39# Desbordante



         Los meses siguientes sumergieron a Frederick en una montaña infinita de trabajo. Londres era una bestia insaciable, y él se entregaba a ella con la disciplina y el rigor que le caracterizaban. 

La gran expedición, y su previa organización, acaparaba cada fibra de su ser. Los detalles eran interminables, todos ellos cruciales: mapas antiguos que revisar en la British Library, instrumentos de navegación que calibrar con precisión en la Royal Society, reuniones interminables en el Almirantazgo y, por supuesto, la selección y formación de un equipo numeroso de especialistas. Geógrafos, botánicos, cartógrafos; todos ellos talentos de primer nivel que embarcarían con él en lo que prometía ser una empresa trascendental.

​De su casa en la ciudad a Palacio, de Palacio a los edificios universitarios u oficiales, y vuelta a empezar. Su carruaje se convirtió pronto en una extensión de su estudio, siempre desbordado de pergaminos y libros. 

Su excitación cada día era más significativa. Realmente existía la posibilidad de un descubrimiento significativo, de añadir conocimiento al mundo y quedar en los anales de la historia. Y ese, podía reconocer, había sido siempre el verdadero motor de su vida. En esos días, las preocupaciones triviales, los dramas sociales o su pasado en la campiña se sentían a años luz de distancia.

​Una tarde, mientras revisaba una pila de mapas en su estudio, un sirviente entró con la correspondencia del día. Entre los documentos oficiales que archivar y las invitaciones sociales que rechazar, un sobre con el escudo de los Atherton, era Harry. 

Frederick lo abrió con cierta indiferencia impostada, esperando otra cuestión menor relacionada con las propiedades y convenciendose de no desear saber más nada.

​Harry, tras las habituales formalidades, causas menores y sus agradecimientos por las concesiones respecto a Gracie,  menciona de nuevo a Eleonora. Esta vez, con una petición de lo más inesperada. Pues, al parecer, Henrietta y Harry admiten haber notado cierta melancolía  en la Señorita Atherton y se muestra preocupado al respecto. 

"Lord Beaumont, creo que su presencia, o quizás sus conversaciones, despertaron en ella una necesidad de aprender que ahora no podemos satisfacer. Tras preguntarle qué podíamos hacer por ella, lo único que tuvo a bien pedir es un nuevo tutor, alguien que pudiera guiarla en sus estudios.
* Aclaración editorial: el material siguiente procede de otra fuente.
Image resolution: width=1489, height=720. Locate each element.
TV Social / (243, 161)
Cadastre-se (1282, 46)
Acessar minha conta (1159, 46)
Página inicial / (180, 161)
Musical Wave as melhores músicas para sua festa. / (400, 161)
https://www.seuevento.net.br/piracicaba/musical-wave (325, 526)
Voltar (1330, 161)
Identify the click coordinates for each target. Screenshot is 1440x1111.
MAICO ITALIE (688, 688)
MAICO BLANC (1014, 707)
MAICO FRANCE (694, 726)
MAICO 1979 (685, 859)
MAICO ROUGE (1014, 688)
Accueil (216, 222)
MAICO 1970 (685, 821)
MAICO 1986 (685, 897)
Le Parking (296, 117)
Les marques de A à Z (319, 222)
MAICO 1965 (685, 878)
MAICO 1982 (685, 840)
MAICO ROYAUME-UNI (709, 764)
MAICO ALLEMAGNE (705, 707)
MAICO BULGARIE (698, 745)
Y le aseguro que no le molestaría con semejantes menesteres si no supiese que, con su vasta erudición y sus conexiones en Londres, es la única persona a la que puedo acudir para que me recomiende a un tutor o a una institutriz adecuada para Eleonora..."

​Frederick dejó la carta sobre el escritorio, con sus ojos fijos en el perfil de un mapa de latitudes lejanas pero la mente en un lugar muy diferente. Necesidad de aprender, melancolía, él mismo había sentido ese vacío en su juventud y podía remendar su zozobra con poco esfuerzo. 
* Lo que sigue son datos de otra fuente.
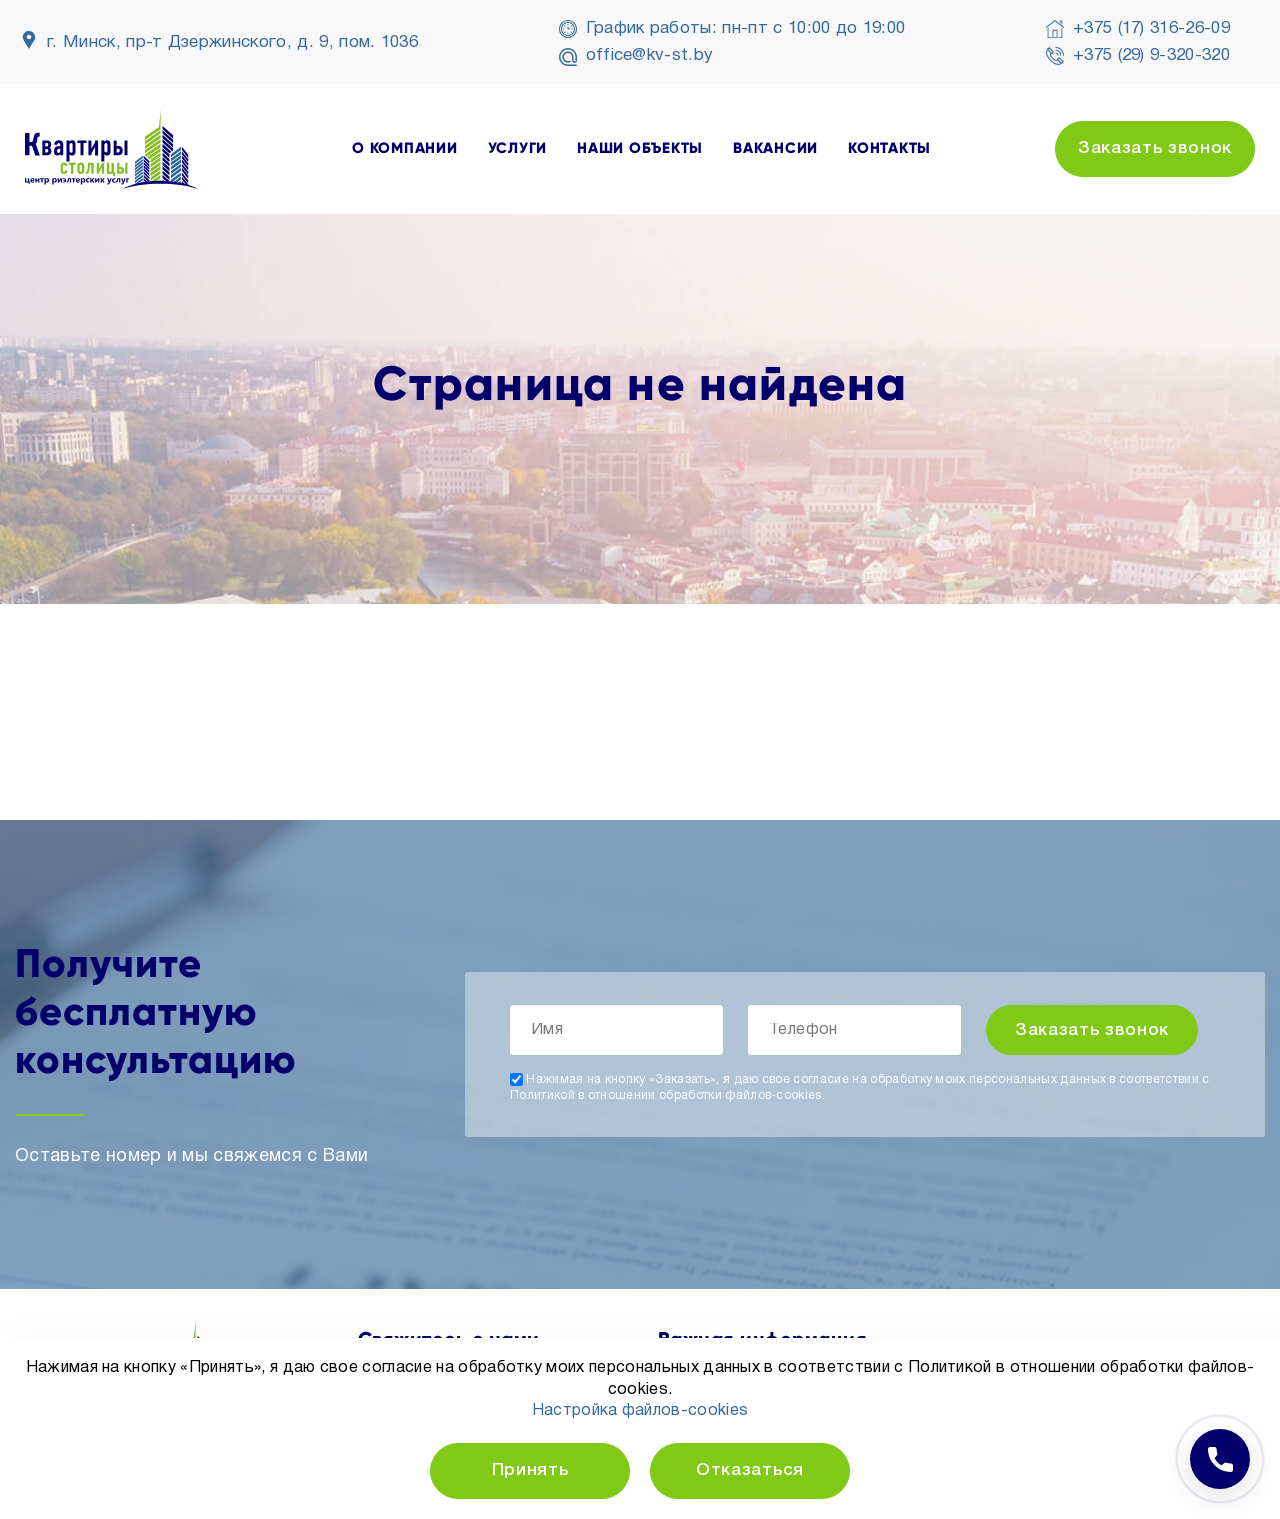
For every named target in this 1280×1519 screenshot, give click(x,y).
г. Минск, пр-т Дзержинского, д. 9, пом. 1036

La imagen de la Eleonora altiva que había vislumbrado en el baile, la versión apasionada que dejaba entrever cuando asistía a sus lecciones y esta nueva faceta vulnerable se superpusieron en su mente. Era ciertamente... curiosa. ¿Eleonora, una mente ávida de conocimiento?, ¿Y él, el responsable involuntario de despertar esa chispa?, No lo creía posible. 

La solicitud de Harry, a pesar de su naturaleza mundana, había logrado lo impensable: Eleonora Atherton había vuelto a infiltrarse en sus pensamientos, no como una irritación, sino como un enigma que requería una respuesta.